Her neyse, ısrar etmeden konuyu kapattım. Hava çekiminden de vazgeçtim. Aradan iki gün geçti beni aradı. Ne çektiğimi sordu. Ben de saf saf anlattım. Belgesel çok ilgisini çekti. Festivallerde ödül alır dedi. Eğer festival ödülünü paylaşırsam çekimi yapabileceğini söyledi. Festival ödülünden kastı da para ödülü. Ben iğrenç bir mide bulantısı hissettim ve hala aynı bulantıyı hissediyorum. Çok çirkin. Çok çirkin!
Uzun lafın kısası:
Bundan sonra video/film/fotoğraf işini ticari olarak yapan biriyle muhatap olmak mı? Tövbe! Bu nasıl bir iğrençliktir?
Tripotum, kameram ve ben yerde gayet mutluyuz.
Not: Olaydan sonra DJİ modellerin ikinci ellerine falan baktım. Phantomun eski modellerini 700-1500 aralığında satan bir sürü insan var. Şeytan diyor satın al bir tane. Bol bol stock video çek ücretsiz dağıt.
Şimdi bir işi yaparken bazen para istemezsin yani bedava yaparsın ama masraf söz konusudur. Yani benim helikopterim olsa ve sana helikopter çekimi için sana bedava da desem ve sen bir gün bunu istesen benim için bedava demek = yakıt + (varsa) pilot ücretidir.
Benzer bir durum 4-5 sene önce başıma geldi. Bir iş için bazı belgelerimi Türkçe'den İngilizce'ye çevirtmem lazım. İkisi de anadilim diyebilirim ama benim çevirimi saymıyorlar. Bir dost parasız yapayım ve çeviri bürosu da senden bir şey almasın ama noter vb işi var dedi ve ben sırf bu bedava ve aslında kendim de yapabileceğim iş için 750-800 TL para verdim.

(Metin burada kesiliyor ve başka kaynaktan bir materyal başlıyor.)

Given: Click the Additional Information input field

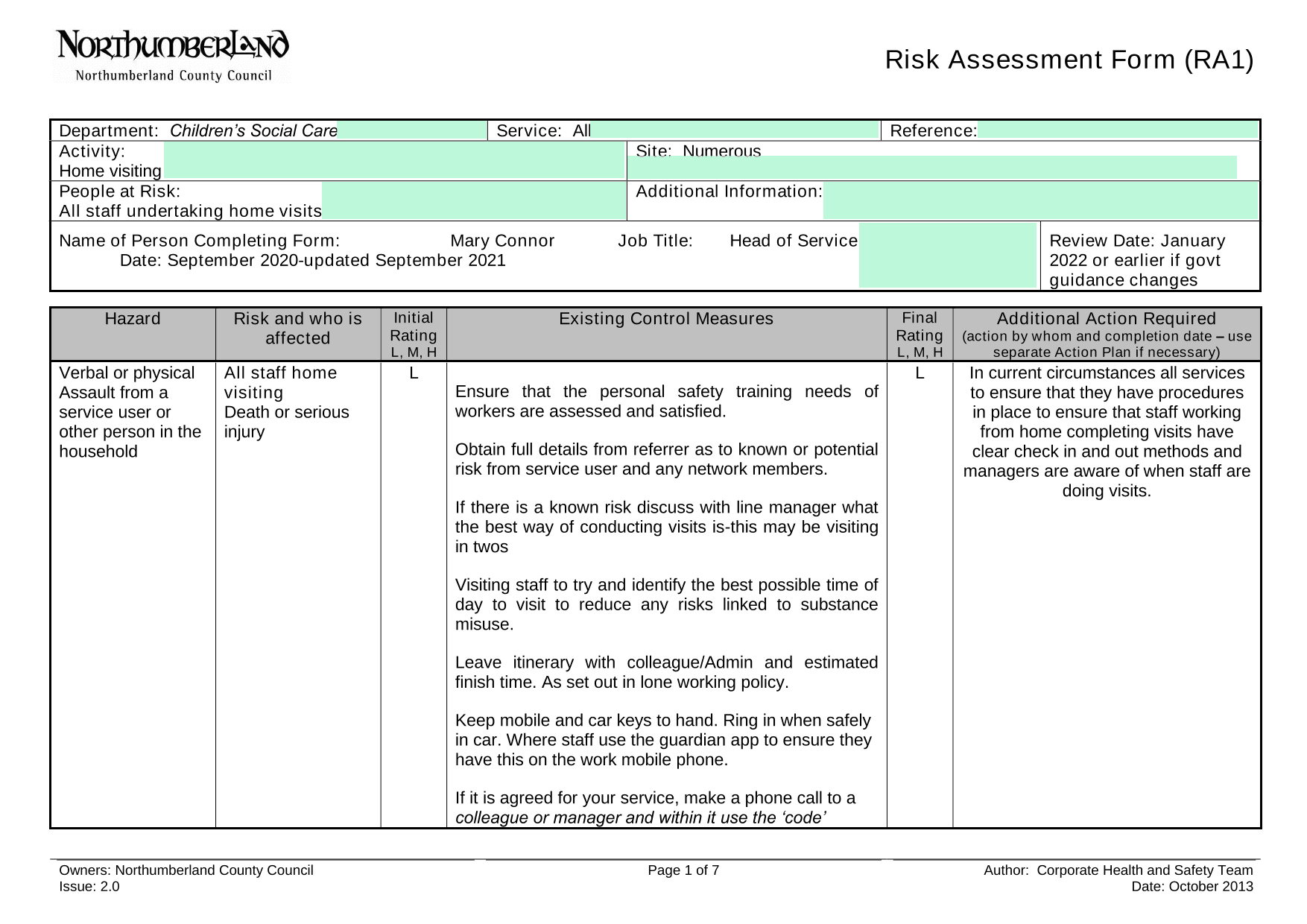Looking at the screenshot, I should coord(1041,201).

Şimdi bu işlerde bilinmedik durumlar söz konusu olabilir diye aklıma geldi senin yazdıklarını okuyunca. Evet drone'un yakıt masrafı yok, sadece şarj masrafı var ki o ihmal edilebilir derecede düşük bir meblağ. Bunun dışında aklıma gelen tek şey "zaman". Yani sen o adamın belki yarım gününü meşgul edeceğin için ve adam o yarım günde başka bir yerde kazanıyor olacağı rakamı kazanamayacağı için senden en azından bunu telafi etmeni istemiş olabilir. Bunu da anlarım ki bir anlamda doğrudur.

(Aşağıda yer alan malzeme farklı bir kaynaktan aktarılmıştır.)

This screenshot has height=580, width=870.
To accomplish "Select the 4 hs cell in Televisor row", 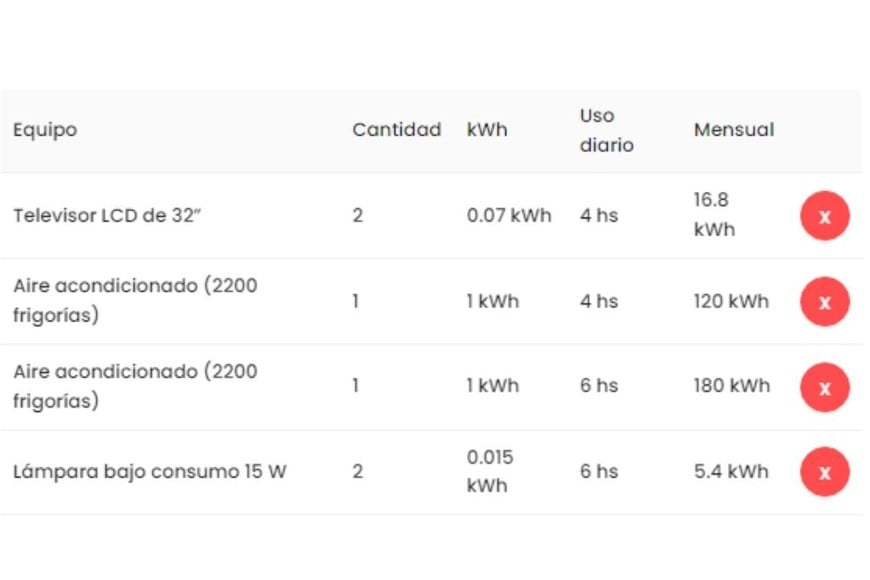I will 599,216.
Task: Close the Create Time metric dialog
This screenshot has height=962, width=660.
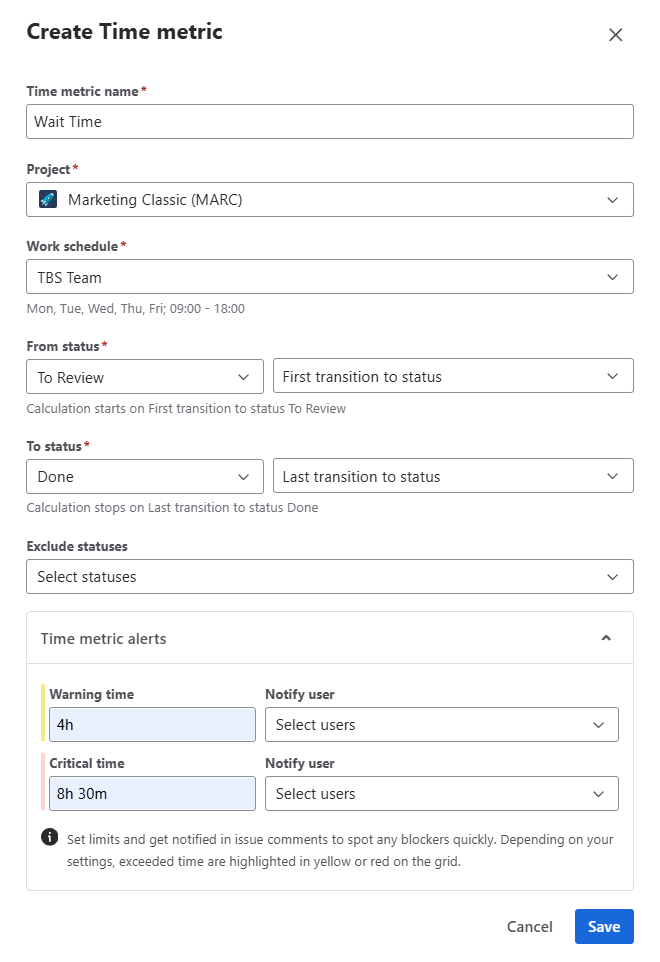Action: [x=616, y=35]
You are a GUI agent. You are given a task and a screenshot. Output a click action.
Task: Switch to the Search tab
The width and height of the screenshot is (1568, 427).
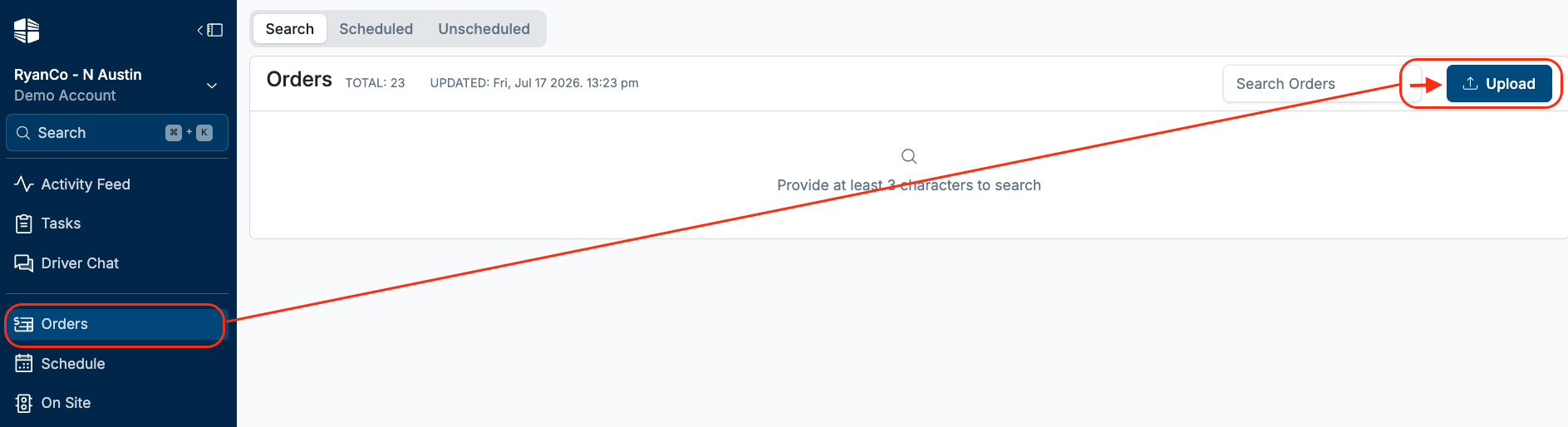pos(289,29)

Bir ara ben de saatlik çok yoğun işler yaptım yurtdışında ve saatte 50 dolar kazandığım bir zaman vardı. Bir hafta sonu şehir dışında bir tanıdıklar çağırdılar. Onların işi bedava yapmak için kendi yaptığım işe 3 gün ara verdim. Bu benim için yüzlerce dolar kayıp demekti. Üstüne üstlük bir de yol tepip onlara gidip iş yaptım yani cebimden para çıktı ve bunu da ekleyince bana bu 3 gün 1000-2000 dolarlık kayıp olarak döndü. Bunu elbette o tanıdıklara anlatamam. Belki senin işte de buna benzer bir durum söz konusudur diye "iyi niyetli" olarak düşünüyorum. Yoksa yani adamın bir işi yok da sen sırf istedin diye bir maliyet çıkardıyda bu iş düpedüz şerefsizliktir. O kadar.
Ha, ekleyeyim; drone işleriyle ilgileniyorum ve sanırım önümüzdeki sene bir adet DSLR taşıyacak bir drone'um olacak ama şu anda 500 TL bu işe ayırabilecek olsam oturur kendim yaparım. Çok gereksiz bir rakam. Sen 100 TL ile bence makul bir teklifte bulunmuşsun. Ticari çalışmanın zor ve anlatılması olanaksız boyutları olabiliyor. Bazen sen bedava iş yapsan bile onun için vergi ödemen gerektiği durumlar oluyor. Bu nedenle kapitalist ülkelerde bedava iş falan çok azdır ve hatta yasaktır. AMa dediğim gibi burada olumlu olarak düşünerek bunları yazdım ama içimden bir şey burada söz konusu olanın resmen çakallık olduğunu söylüyor. Bizde maalesef bu çok yaygın ve özellikle de bu fotoğraf ve video işinde. Herkes bu işten para vurmaya çalışırken başkasının emeğini bedavaya getirmekten gocunmuyor ve hatta senin iyilik olsun diye yaptığın işi de beğenmeyip aşağılıyor. Neyse... Sen de dolmuşsun belli. Geçmiş olsun.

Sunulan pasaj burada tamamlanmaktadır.